I'm not going to give the number, regarding how much an hour $2000.00 a year would be. Not my point. Not going to belabor the oft cited fact that the schools receive hundreds of millions of dollars depending on the sport. Not going to belabor the  fact that the coaches, depending on the sport also earn a good penny. None of these are my point. My point is the NCAA discriminates against the students that have little. If allows them to toil for the school but will not allow them to benefit to the preponderance of that toil. "Scholar athletes" are special. They are in special circumstances and have special difficulties.

Paying them, for me, is never an option. They, after all, do get room, board and an education, if they wish to attain it. They are also "seen" as special on campus. However, a fund needs to be set aside for these young men and women, so they can buy the necessities of life such as toothpaste and non-necessities such as corsages for the prom and yes, an occasional KFC "Double Down". I actually think a different league should be set aside called a College Semi-Pro league as well but that is another blog.

So the NCAA, which punishes schools when bolsters or coaches or friends give cars, or tickets, or money or dinner or "place your benefit" in this spot, is an 800 pound gorilla, which acts, when individuals perform in natural ways.I don't dismiss the fact, that, if a "scholar-athlete" goes to a school because of a special gift then yes punish the school. Once the "scholar-athlete" is at the school, however, set the limit on a "stipend" with a voucher check geared, if deemed prudent, to a specific store. Specifically if there is food that is needed, the weekly stipend is given, with perhaps, as mentioned, the store stamped on the check. There should be a clothes stipend and yes a special activity stipend. In short, I say continue to ensure that special gifts, such as cars or apartments, are not part of the circumstances but allow the normal practices of life to be met.

Follow me if you would? Each scholar-athlete has a specific stipend amount per year for food, clothes and special activities. It is portioned out for the year in a set amount, and that amount or frequency cannot be changed. The only exception is the special activities portion of the stipend. "You" can request some or all of this "special" stipend and when it's gone, it's gone. This stipend will be considered part of the scholarship and the same  maximum and minimum amounts will be set for all schools.

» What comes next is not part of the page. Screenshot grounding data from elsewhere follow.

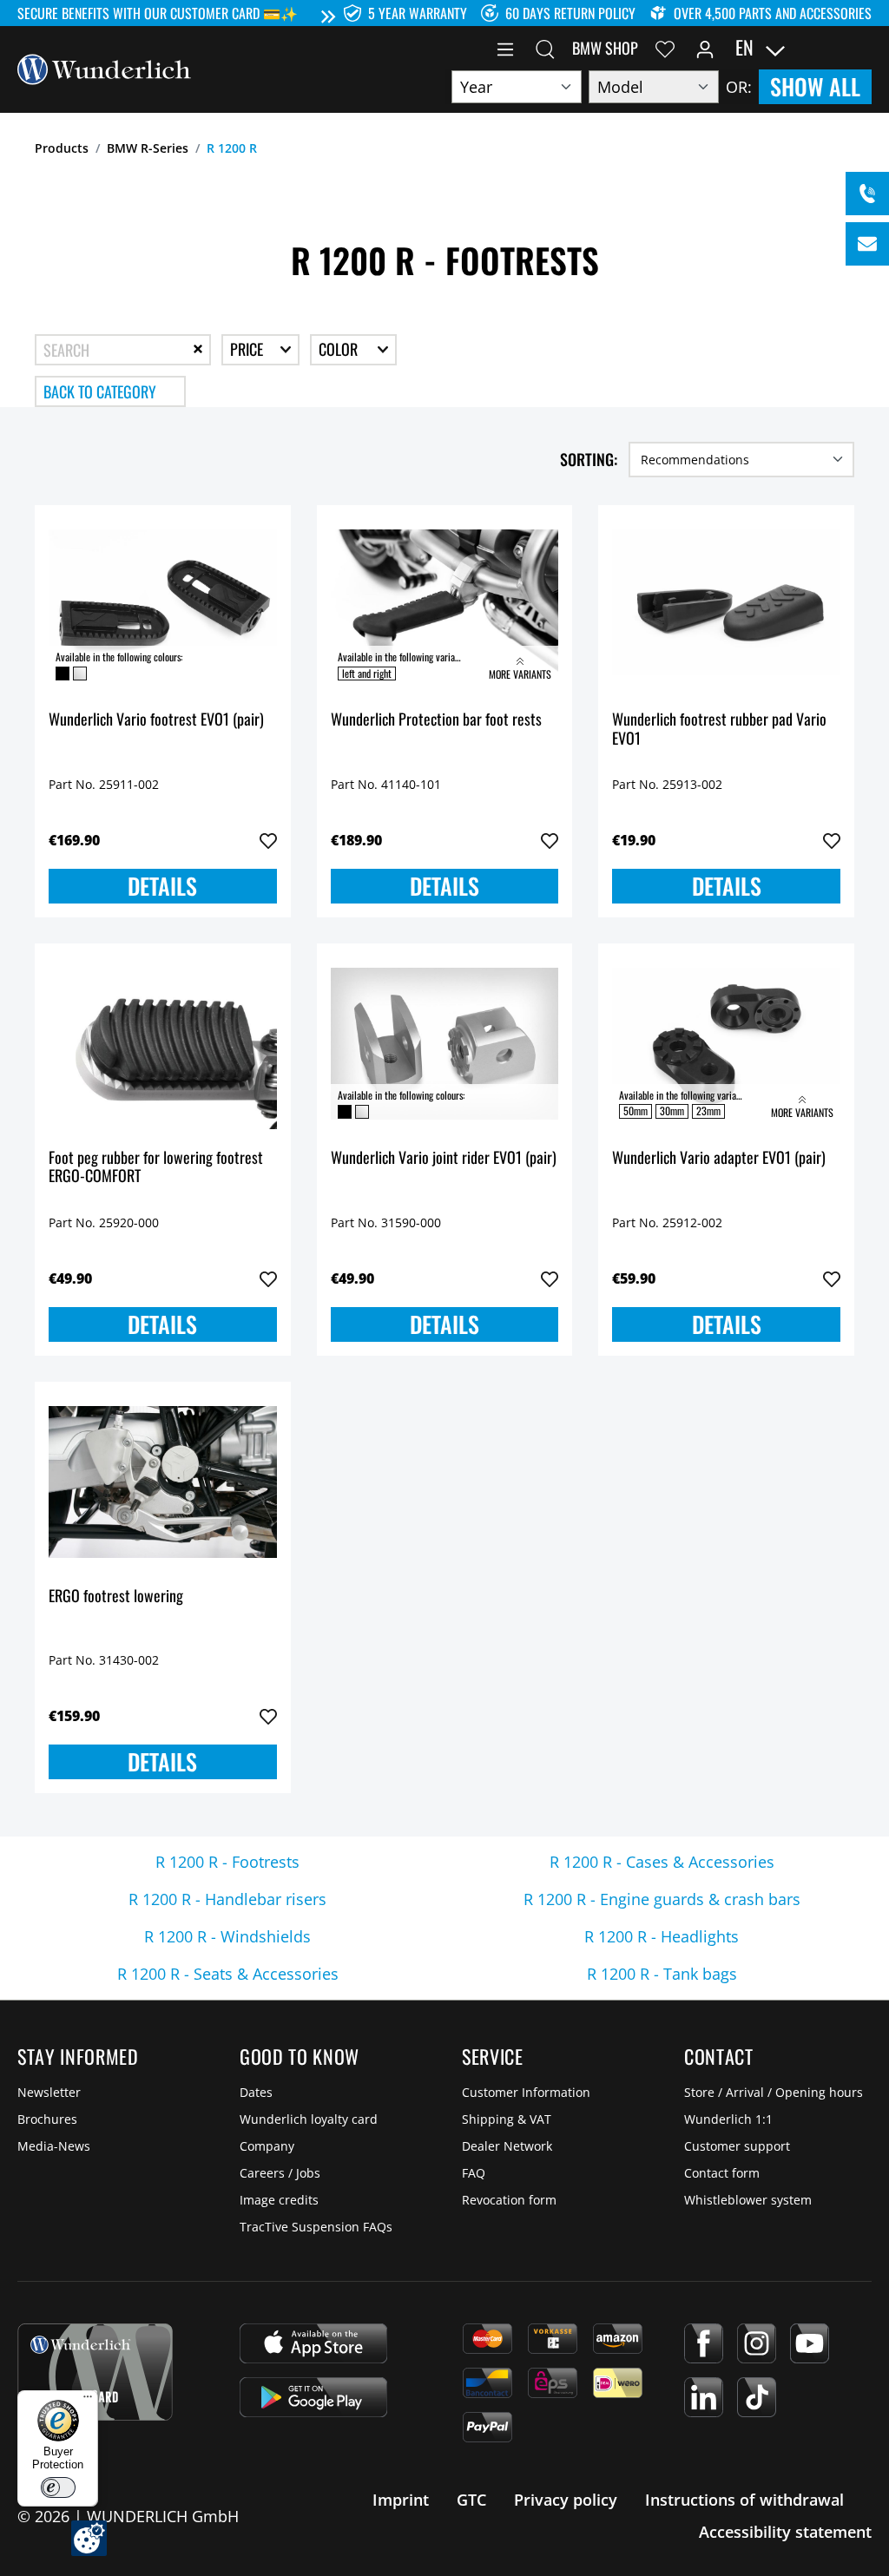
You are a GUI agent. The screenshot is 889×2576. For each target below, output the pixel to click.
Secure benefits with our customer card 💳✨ (157, 13)
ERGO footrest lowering (116, 1597)
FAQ (473, 2173)
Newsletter (49, 2092)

Of course some other group or institution other than the NCAA needs to set these amounts. It seems it, has a "have" and "have not" issue.

NOTE: Division II and III are different issues. If a sport does not provide scholarships but grants other means must be provided to meet these special circumstances.

NOTE: scholar-athlete (student-athlete as it is more commonly known) is in quotes because it is an oxymoron in many cases.

NOTE: Special gift is an obvious circumvention of accepted rules of parity and farness such as an apartment, a house, monies that are far and above a normal rate of pay as well as a no show job etc.